Most of our modern medical system is oil-dependent, just like the rest of society. Oil has been so cheap for so long that it has become a pervasive presence in health care delivery. This impact is most obvious when one looks at the transport systems required to maintain a health service. Just as suburbia has been subsidised by the endowment of cheap and plentiful oil, modern medical care is predicated on the cheap movement of things and people from one place to another. This cheap transportation is so crucial that the system must fall apart if no alternatives are developed before oil becomes scarce and even more expensive. This article examines these issues from the perspective of large hospitals - they represent one of the most centralised expressions of health care delivery, and will probably become one of the first major casualities of peak oil.

1. Transport
Modern healthcare facilities are open systems that consume inputs and produce wastes. With few exceptions, almost none of the inputs are created on site, and must be brought to the facility (usually by road). Examples include food, medical supplies, linen, and medical gases like oxygen. Outputs include general rubbish as well as clinical (ie contaminated) waste that reqiures special handling and disposal (either landmass or incineration). The other big transport category is people - staff, patients, visitors and students need to travel to and from the site.

2. Direct Content
Many items used in modern medicine contain petrochemical derivatives. Some of the main categories are gloves (synthetic rubber), clinical disposables (like syringes), medications, sterile packaging (mainly plastic), high-tech equipment like CT and MRI scanners, and computers.

3. Embodied
Many items that don’t directly contain petrochemicals do have oil-based products embodied within them. Producing stainless steel or titanium joint-replacement components may require oil at several steps, including mining, refining, manufacturing, transporting, and packaging.

4. Energy Production
There are two main categories - offsite (natural gas-fired power stations) and on-site (oil or gas for heating and steam generation).

5. Processes
Activities within hospitals like laundering (hot water) and equipment sterilisation (steam, plastic packaging, ethylene oxide) might be oil-dependent.

6. Roads and Buildings
Maintaining and constructing buildings and roads may include multiple oil-dependent processes.

7. Emergency Services
Most emergency services in Western society are vehicle-based and run on petrol or diesel. The majority are cars and trucks but also (especially) helicopters.
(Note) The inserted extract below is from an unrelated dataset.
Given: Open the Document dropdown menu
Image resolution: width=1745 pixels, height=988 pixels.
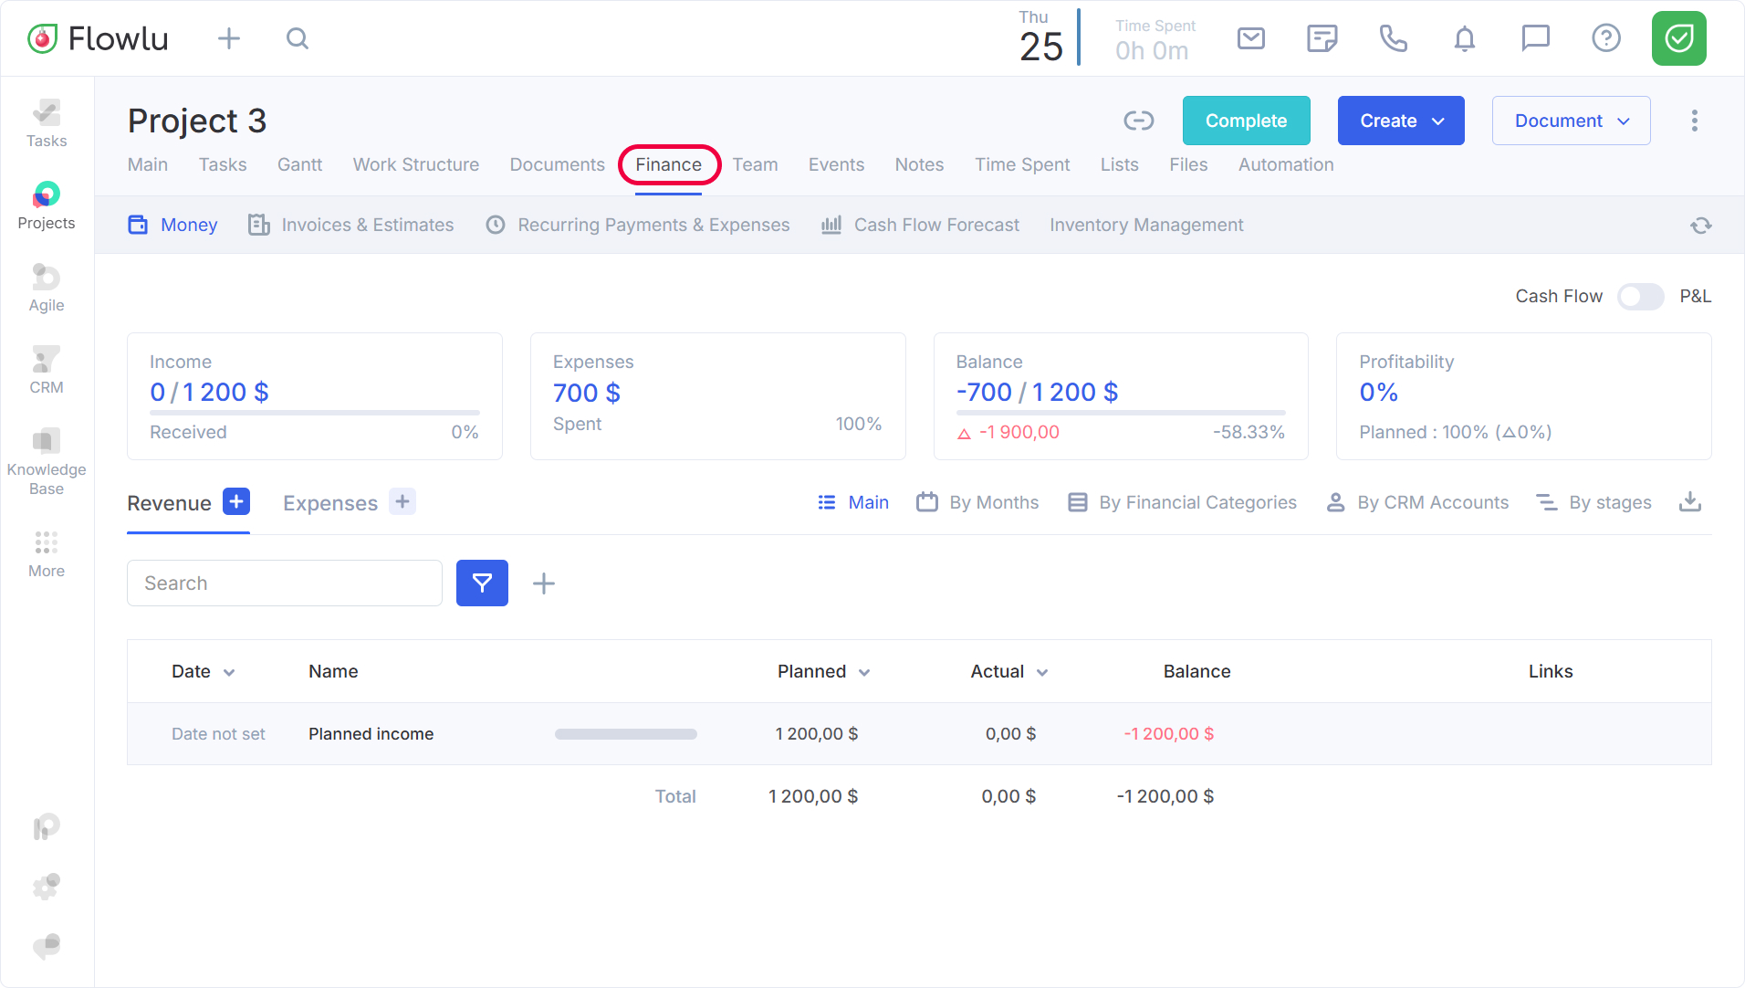Looking at the screenshot, I should point(1571,121).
8. Organisational and Political Systems
Healthcare services exist within a complex system of modern society. They currently reside within a hierarchial structure of local, state and federal government, health insurance companies, vocational colleges, registration boards, and many other political and pseudopolitical entities. All are currently dependent on oil to a greater or lesser extent (especially for transporting people and things).

Outcomes
So what changes could peak oil bring to our health-care system? Like the impacts on the rest of society, it will partly depend on the rapidity of oil scarcity and the amount of preparation. In the short term there will probably be decreased and unequal access to services, rationing, and a reduction in quality of life (we might be sicker, more mentally ill, and not live as long). In the longer term, a successful transition will need to involve more personal responsibility for one’s own health, as well as a more informal and dispersed health care system centred on the small-community / village level.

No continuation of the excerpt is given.